PROBLEM REQUIREMENTS: Please copy the listing below character for character, keeping every line in its original order.

..............................

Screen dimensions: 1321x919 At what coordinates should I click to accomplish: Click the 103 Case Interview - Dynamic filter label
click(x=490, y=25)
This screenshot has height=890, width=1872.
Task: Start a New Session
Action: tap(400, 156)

..............................

EXERCISE OUTPUT:
Screen dimensions: 1321x919 At what coordinates should I click to accomplish: Click the 103 Case Interview - Dynamic filter label
click(x=490, y=25)
This screenshot has height=890, width=1872.
Task: Start a New Session
Action: tap(400, 156)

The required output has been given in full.